(Record set)
◆ ◆ ◆ ◆ ◆ ◆ ◆

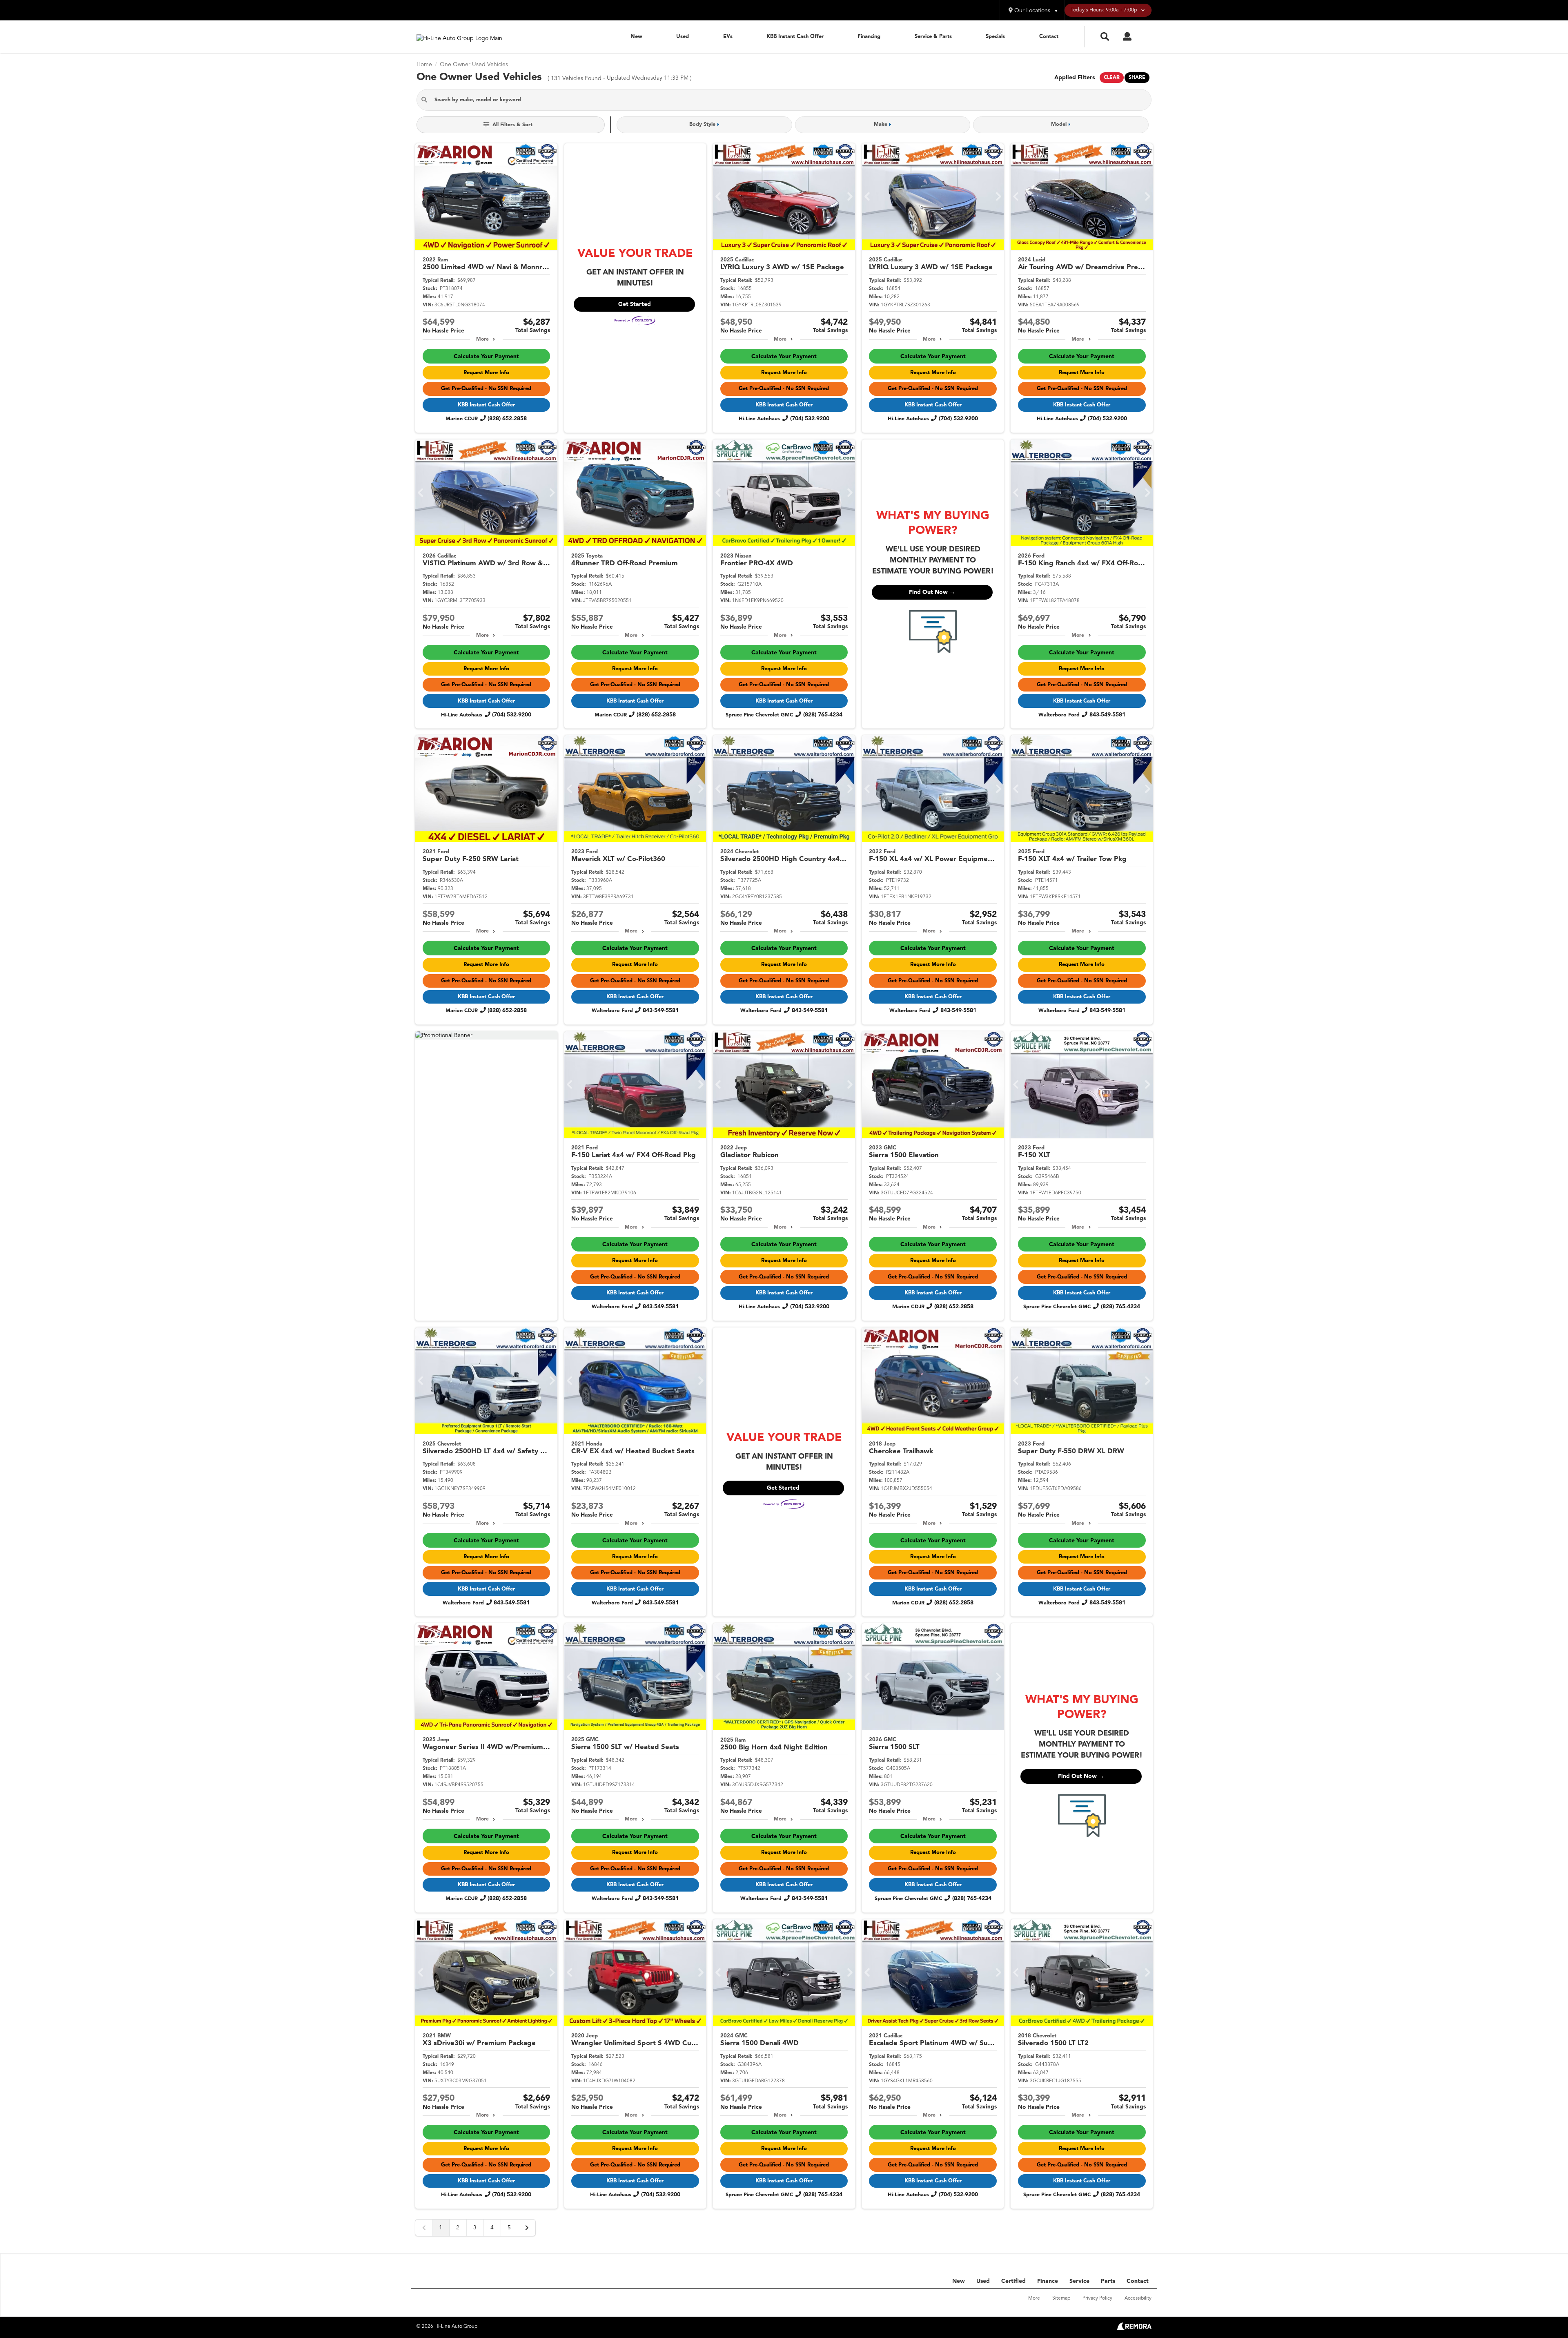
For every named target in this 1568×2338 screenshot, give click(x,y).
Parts (1108, 2281)
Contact (1048, 36)
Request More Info (486, 372)
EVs (728, 36)
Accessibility (1138, 2298)
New (636, 36)
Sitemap (1061, 2298)
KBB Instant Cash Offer (795, 36)
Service (1079, 2281)
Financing (869, 36)
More (482, 339)
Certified (1013, 2281)
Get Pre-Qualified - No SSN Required (486, 388)
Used (682, 36)
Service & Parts (933, 36)
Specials (995, 36)
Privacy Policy (1097, 2298)
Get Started (634, 304)
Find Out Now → (932, 592)
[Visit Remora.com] (1134, 2328)
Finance (1047, 2281)
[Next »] (526, 2228)
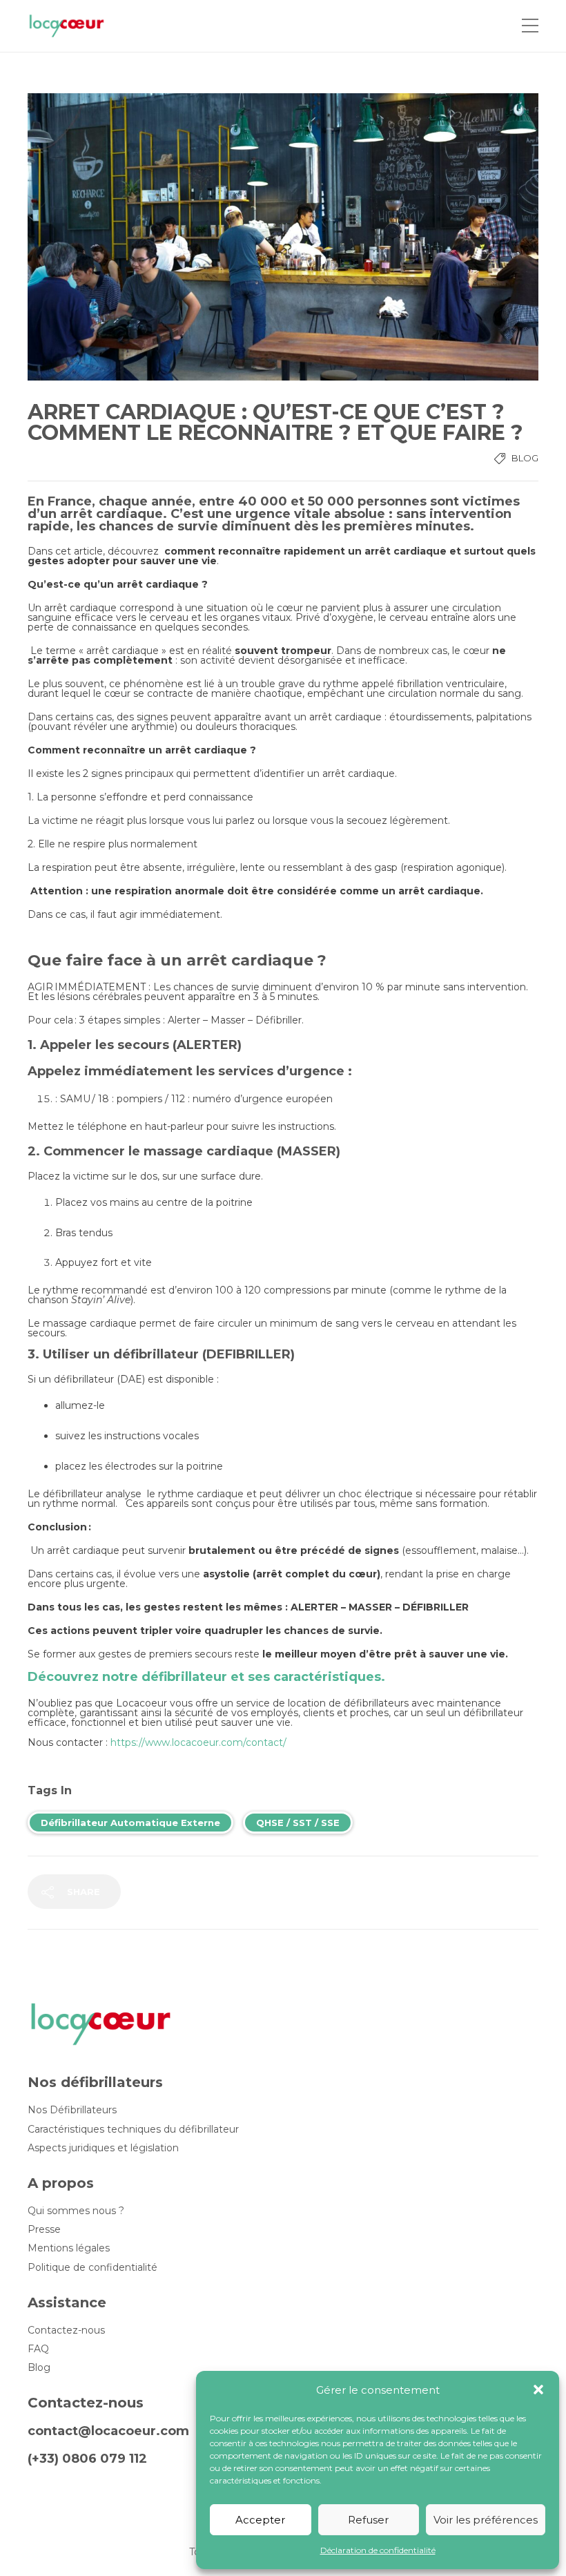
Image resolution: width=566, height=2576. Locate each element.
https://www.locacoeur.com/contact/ (198, 1742)
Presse (44, 2229)
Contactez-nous (66, 2330)
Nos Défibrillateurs (72, 2110)
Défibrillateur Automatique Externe (130, 1822)
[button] (538, 2389)
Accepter (260, 2519)
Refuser (368, 2519)
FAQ (38, 2349)
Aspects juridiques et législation (103, 2148)
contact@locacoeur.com (108, 2431)
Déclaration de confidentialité (378, 2550)
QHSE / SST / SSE (298, 1822)
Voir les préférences (485, 2519)
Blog (524, 457)
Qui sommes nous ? (76, 2211)
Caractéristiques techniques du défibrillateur (133, 2129)
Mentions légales (69, 2248)
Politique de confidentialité (92, 2267)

◆ ◆ ◆ ◆ ◆ ◆ ◆

(Activity) Would you reproduce the lines above exactly, without carrying over the pictures?

(Answer)
For every named target in this 1568×2338 screenshot, give click(x,y).
Parts (1108, 2281)
Contact (1048, 36)
Request More Info (486, 372)
EVs (728, 36)
Accessibility (1138, 2298)
New (636, 36)
Sitemap (1061, 2298)
KBB Instant Cash Offer (795, 36)
Service (1079, 2281)
Financing (869, 36)
More (482, 339)
Certified (1013, 2281)
Get Pre-Qualified - No SSN Required (486, 388)
Used (682, 36)
Service & Parts (933, 36)
Specials (995, 36)
Privacy Policy (1097, 2298)
Get Started (634, 304)
Find Out Now → (932, 592)
[Visit Remora.com] (1134, 2328)
Finance (1047, 2281)
[Next »] (526, 2228)
Image resolution: width=566, height=2576. Locate each element.
https://www.locacoeur.com/contact/ (198, 1742)
Presse (44, 2229)
Contactez-nous (66, 2330)
Nos Défibrillateurs (72, 2110)
Défibrillateur Automatique Externe (130, 1822)
[button] (538, 2389)
Accepter (260, 2519)
Refuser (368, 2519)
FAQ (38, 2349)
Aspects juridiques et législation (103, 2148)
contact@locacoeur.com (108, 2431)
Déclaration de confidentialité (378, 2550)
QHSE / SST / SSE (298, 1822)
Voir les préférences (485, 2519)
Blog (524, 457)
Qui sommes nous ? (76, 2211)
Caractéristiques techniques du défibrillateur (133, 2129)
Mentions légales (69, 2248)
Politique de confidentialité (92, 2267)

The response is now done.